* **Provided data**

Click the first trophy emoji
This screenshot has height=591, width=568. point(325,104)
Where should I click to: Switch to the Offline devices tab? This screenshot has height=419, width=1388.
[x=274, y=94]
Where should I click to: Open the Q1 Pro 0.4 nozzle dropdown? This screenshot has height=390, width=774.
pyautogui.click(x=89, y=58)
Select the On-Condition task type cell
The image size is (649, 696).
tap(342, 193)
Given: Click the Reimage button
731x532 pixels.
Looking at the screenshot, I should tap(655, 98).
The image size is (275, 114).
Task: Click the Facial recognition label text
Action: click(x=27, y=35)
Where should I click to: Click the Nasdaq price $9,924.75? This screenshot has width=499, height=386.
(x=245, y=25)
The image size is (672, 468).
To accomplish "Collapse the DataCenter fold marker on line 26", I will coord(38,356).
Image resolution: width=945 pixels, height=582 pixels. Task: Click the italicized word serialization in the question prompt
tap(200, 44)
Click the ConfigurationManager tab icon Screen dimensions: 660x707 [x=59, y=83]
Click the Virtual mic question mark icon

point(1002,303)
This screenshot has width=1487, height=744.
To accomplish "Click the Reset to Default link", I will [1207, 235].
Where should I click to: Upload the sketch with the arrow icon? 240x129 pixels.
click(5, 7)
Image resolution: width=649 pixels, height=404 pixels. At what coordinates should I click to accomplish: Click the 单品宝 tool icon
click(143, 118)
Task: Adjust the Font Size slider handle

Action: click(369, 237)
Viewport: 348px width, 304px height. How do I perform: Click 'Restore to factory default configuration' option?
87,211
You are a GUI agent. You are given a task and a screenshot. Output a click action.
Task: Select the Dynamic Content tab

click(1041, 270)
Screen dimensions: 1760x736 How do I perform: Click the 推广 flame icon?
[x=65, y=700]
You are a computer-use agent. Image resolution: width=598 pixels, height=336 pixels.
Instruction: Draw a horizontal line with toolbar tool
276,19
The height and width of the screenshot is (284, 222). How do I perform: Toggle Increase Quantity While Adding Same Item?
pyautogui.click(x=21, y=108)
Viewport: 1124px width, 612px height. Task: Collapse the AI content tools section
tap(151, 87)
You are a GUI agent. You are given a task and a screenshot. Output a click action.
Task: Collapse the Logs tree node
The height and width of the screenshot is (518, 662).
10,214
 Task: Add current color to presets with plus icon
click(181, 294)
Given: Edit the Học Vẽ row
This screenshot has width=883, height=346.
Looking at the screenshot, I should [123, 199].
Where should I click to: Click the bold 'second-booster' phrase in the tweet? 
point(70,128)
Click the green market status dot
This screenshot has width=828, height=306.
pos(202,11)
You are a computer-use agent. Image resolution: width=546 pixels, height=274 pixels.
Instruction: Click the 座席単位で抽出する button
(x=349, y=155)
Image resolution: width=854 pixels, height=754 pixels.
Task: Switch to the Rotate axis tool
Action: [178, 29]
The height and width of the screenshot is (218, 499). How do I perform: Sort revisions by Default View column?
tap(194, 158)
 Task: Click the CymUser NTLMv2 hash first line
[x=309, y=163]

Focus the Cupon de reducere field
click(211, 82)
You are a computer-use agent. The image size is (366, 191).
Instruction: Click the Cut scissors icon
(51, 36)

* **Work item**
Output each line of the listing in which the string "will" is found.

* **Reply**
To accomplish "Collapse the DataCenter fold marker on line 26", I will coord(38,356).
To accomplish "Click the Reset to Default link", I will [1207, 235].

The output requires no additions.